RIDEA I.  The Company holds a 90% ownership interest in a joint venture entity formed in September 2011 that operates senior housing properties in a RIDEA structure (“RIDEA I OpCo”). The Company consolidates RIDEA I OpCo as the primary beneficiary because it has the ability to control the activities that most significantly impact the VIE’s economic performance. The assets of RIDEA I OpCo primarily consist of leasehold interests in senior housing facilities (operating leases), resident fees receivable, and cash and cash equivalents; its obligations primarily consist of lease payments to a non-VIE consolidated subsidiary of the Company and operating expenses of its senior housing facilities (accounts payable and accrued expenses).

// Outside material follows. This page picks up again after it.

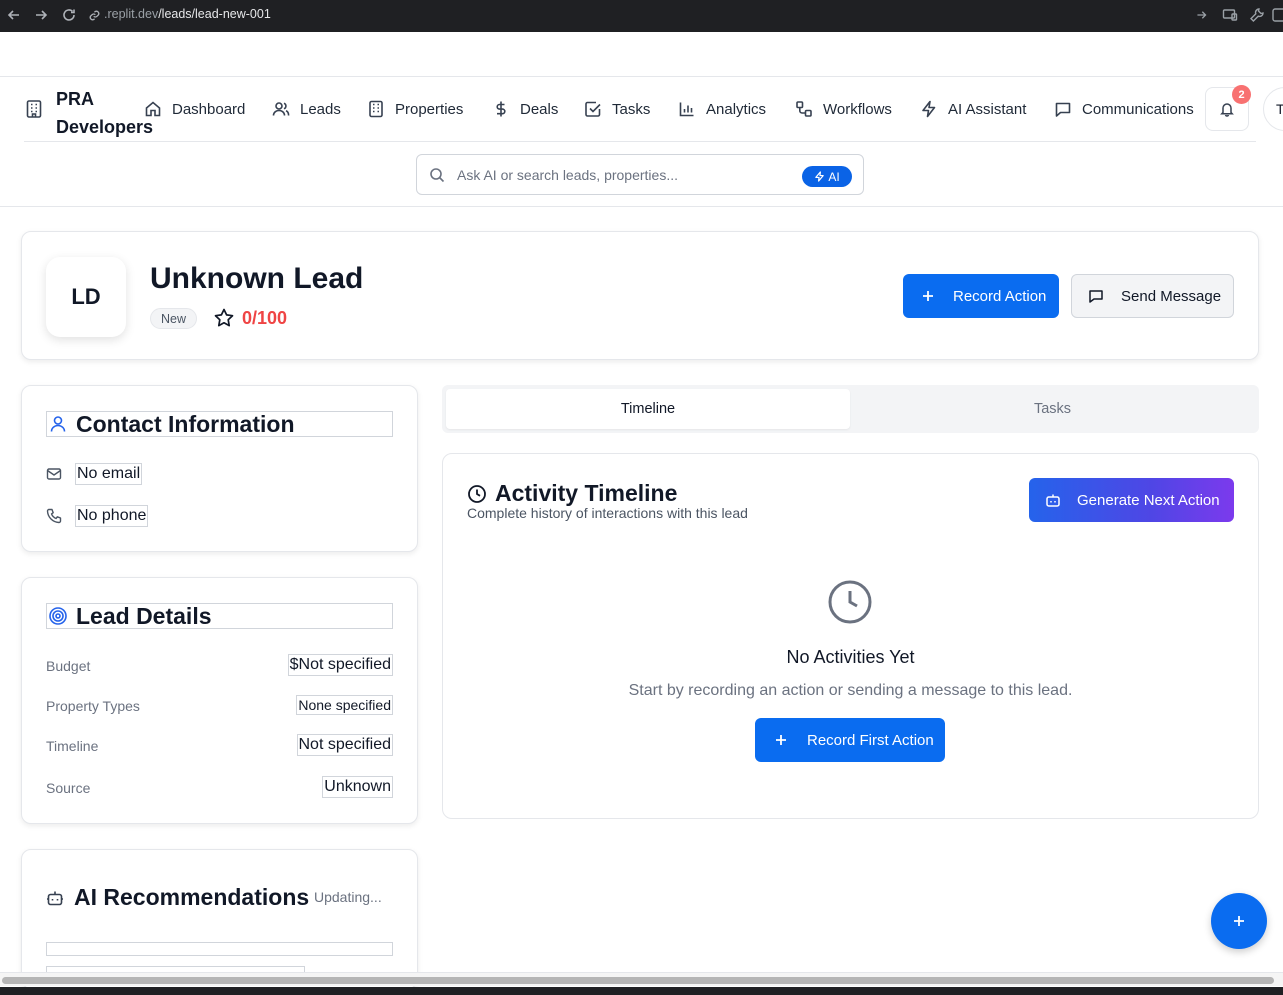  What do you see at coordinates (722, 109) in the screenshot?
I see `nav-analytics: Analytics` at bounding box center [722, 109].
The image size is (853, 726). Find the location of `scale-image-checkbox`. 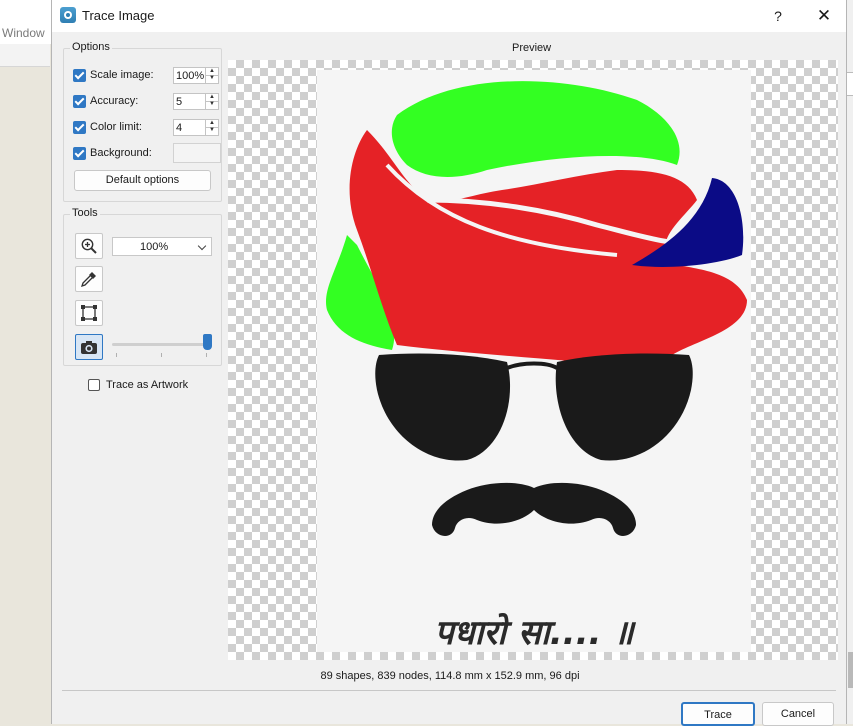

Assets generated by the senior housing operations (primarily from senior housing resident rents) of RIDEA I OpCo may only be used to settle its contractual obligations (primarily from the rental costs and operating expenses incurred to manage such facilities).

 

RIDEA II.  The Company holds an 80% ownership interest in joint venture entities formed in August 2014 that own and operate senior housing properties in a RIDEA structure (“RIDEA II”). The Company consolidates RIDEA II (“SH PropCo” and “SH OpCo”) as the primary beneficiary because it has the ability to control the activities that most significantly impact these VIEs’ economic performance. The assets of SH PropCo primarily consist of leased properties (net real estate), rents receivable, and cash and cash equivalents; its obligations primarily consist of a note payable to a non-VIE consolidated subsidiary of the Company. The assets of SH OpCo primarily consist of leasehold interests in senior housing facilities (operating leases), resident fees receivable, and cash and cash equivalents; its obligations primarily consist of lease payments to SH PropCo and operating expenses of its senior housing facilities (accounts payable and accrued expenses). Assets generated by the senior housing operations (primarily from senior housing resident rents) of the RIDEA II structure may only be used to settle its contractual obligations (primarily from the rental costs and operating expenses incurred to manage such facilities).

 

RIDEA III.  The Company holds a 90% ownership interest in a joint venture entity formed in June 2015 that operates senior housing properties in a RIDEA structure (“RIDEA III OpCo”). The Company consolidates RIDEA III OpCo as the primary beneficiary because it has the ability to control the activities that most significantly impact the VIE’s economic performance. The assets of RIDEA III OpCo primarily consist of leasehold interests in senior housing facilities (operating leases), resident fees receivable, and cash and cash equivalents; its obligations primarily consist of lease payments to a non-VIE consolidated subsidiary of the Company and operating expenses of its senior housing facilities (accounts payable and accrued expenses). Assets generated by the senior housing operations (primarily from senior housing resident rents) of RIDEA III OpCo may only be used to settle its contractual obligations (primarily from the rental costs and operating expenses incurred to manage such facilities).

 

Other consolidated VIEs.  The Company made a loan to an entity that entered into a tax credit structure (“Tax Credit Subsidiary”) and a loan to an entity that made an investment in a development joint venture (“Development JV”) both of which are considered VIEs. The Company consolidates the Tax Credit Subsidiary and Development JV because it is the primary beneficiary as it has the ability to control the activities that most significantly impact the VIEs’ economic performance. The assets and liabilities of the Tax Credit Subsidiary and Development JV substantially consist of development in progress, notes receivable, prepaid expenses, notes payable, and accounts payable and accrued liabilities generated from their operating activities. Any assets generated by the operating activities of the Tax Credit Subsidiary and Development JV may only be used to settle their contractual obligations.